Pterygium Syndromes / Congenital Popliteal Webbing

A congenital web across the flexor, popliteal, aspect of the knee holding it in fixed flexion, together with orofacial clefting, is popliteal pterygium syndrome. This is a rare autosomal-dominant condition caused by IRF6 mutations, allelic with Van der Woude syndrome, and it is a multisystem disorder: besides the popliteal web and fixed knee flexion, there are commonly orofacial clefts and lower-lip pits, genital anomalies, syndactyly and foot deformity such as equinovarus. So I would assess the whole child and make the genetic diagnosis. The key surgical consideration is the neurovascular anatomy within the web: the sciatic nerve and the popliteal vessels are frequently shortened and lie abnormally superficially, often along the free edge of the web, so the structure that limits straightening the knee is usually the shortened nerve rather than the skin or fascia.

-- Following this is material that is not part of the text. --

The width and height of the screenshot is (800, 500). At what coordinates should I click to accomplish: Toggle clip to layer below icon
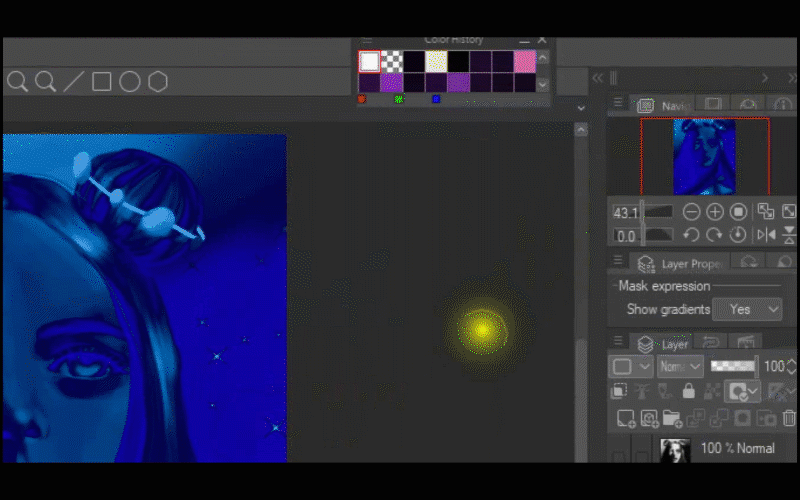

This means I cannot simply straighten the knee in one stage, because forcing extension risks a traction injury to the nerve and vascular compromise. Correction must be staged, with careful identification and protection of the neurovascular bundle, skin lengthening by multiple Z-plasty or local flaps, excision of the fibrotic band and graded release of the contracted soft tissues, sometimes accepting a degree of residual flexion to preserve nerve function; nerve-lengthening techniques have been described. I would also correct the associated foot deformity and manage the cleft and genital anomalies in a multidisciplinary team, with genetic counselling. The contrast is the multiple pterygium, or Escobar, syndrome, which has webs across multiple joints with scoliosis.